When listing the greatest indie games of the last decade, you’ll always find Cuphead nestled alongside smash hits like Fez, Undertale, and Shovel Knight. In the years since Cuphead’s 2017 introduction it has graced Xbox, Windows, Mac, Switch, and even Tesla platforms — which makes the sudden launch of a PS4 port for Studio MDHR’s bullet hell boss battler welcome news for anyone yet to take on the notoriously tough title. It’s a release which makes perfect sense (as if it didn’t before), with Netflix’s forthcoming animated series looking to reach as wide an audience as possible — so whilst there isn’t anything new here to differentiate itself from the main other versions of the game, this edition perfectly retains the full experience with slick gameplay, gorgeous presentation, and lightning-fast loading screens.

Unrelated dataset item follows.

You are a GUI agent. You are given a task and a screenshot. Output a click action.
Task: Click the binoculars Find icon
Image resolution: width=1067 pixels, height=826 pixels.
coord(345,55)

For those unfamiliar, you’ll be assuming the role of either the titular Cuphead or his brother Mugman as you fire your finger guns frantically at all manner of bombastic bosses over twenty-plus levels. Lovingly hand-drawn in the 1930s ‘Golden Age’ animation style which brought us the likes of Betty Boop and Oswald the Rabbit, each setting is distinct, dripping with humour, and overflowing with a surreal imagination. Holding down the fire button is the first order of the day, but you’ll need to master your jumps and dashes to avoid a bombardment of projectiles — from a carrot’s psychic mind waves, to a genie’s floating cat statues, there’s rarely an in-game moment that you aren’t being kept off balance by some (increasingly peculiar) attack.
Unique to Cuphead is an aerial ‘parry’ move which bounces you off pink coloured objects to earn a charged shot. These special moves appear as playing cards in your HUD, and stacking a few up lets you exchange them for a ‘super move’ with greater damage output. Purchasing upgrades from a shop on the world map can expand your base abilities with more powerful bullets, extra health, or improved dodging. As each boss will employ different tactics, careful sizing of these power ups is essential for progressing through Cuphead — a wider-spread shot is useful for getting up close and personal, but you may want to opt for a weaker homing bullet when the screen is crammed full of killable underlings.
These battles can be completed in just a few minutes apiece, but even on the easier difficulty setting, that final victory will often be the result of many deaths as you learn your opponents’ attack patterns and tells. Each fight is made up of different phases, the boss’s form transforming when the damage you’ve dealt has reached a certain amount, and new obstacles and different hit boxes are thrown into the mix. Cuphead ensures that you’ll never get complacent with this traditional structure however, as each new section randomises the attack patterns (and even their frequency) each time you restart. Sheer bad luck will occasionally generate a near-impossible onscreen onslaught, but thanks to Cuphead’s immediate restarts from the death screen, you won’t be crying over your own spilled milk for too long. Games known for their tricky difficulty can find it difficult to coax in new players if your (many, many) deaths are met with a lengthy loading screen before you can try again, and fortunately Cuphead avoids that pitfall entirely. Quick and easy restarts means you are back in the action in a flash, hopefully having learned from your latest fatal mistake.
Fleshing out the boss battles are more straightforward run-and-gun stages with constantly spawning enemies. Less thought has gone into these than the main event boss battles, but new inclusions on later stages — such as gravity-flipping switches — mix up the gameplay somewhat. Once you’ve collected the coins and beaten the levels, there’s little reason to replay these stages (unless you’re after an elusive ‘Pacifist’ achievement, which means making it to the exit without killing a single enemy). As a palette cleanser from the main game, they’re a fine aside, but definitely the weakest part of the Cuphead gameplay experience.
An aspect of Cuphead which doesn’t wear thin, however, is the presentation. A treat for eyes and ears — from Cuphead’s own bouncing idle animations to the pitch-perfect ragtime soundtrack from composer Kristofer Maddigan. Three years on from an initial release, a direct port of a less-stylised game may be starting to show some age, but Cuphead’s hand-drawn graphics are as crisp and engaging as ever. With Cuphead paying such homage to pre-Code era animation, the character designs and locations are so much more adventurous than anything the House of Mouse would be comfortable putting their name to nowadays. Gambling, drinking, and smoking all play a big part in the Cuphead’s world, and the freedom to explore these dens of iniquity perfectly melds the authentic-feeling art style with a playful subversion of modern sensibilities.
Cuphead is a master class in to-the-point gameplay; easy to learn, but hard to master each challenge it provides across three difficulty settings. Even after dying a dozen times against the same enemy, the charm and warmth it exudes will see you scrambling to retry over and over again. It’s hard to say anything new about such a well-established game, but it’s certainly a treat for the title to finally reach the last of the major platforms and retain such stellar quality.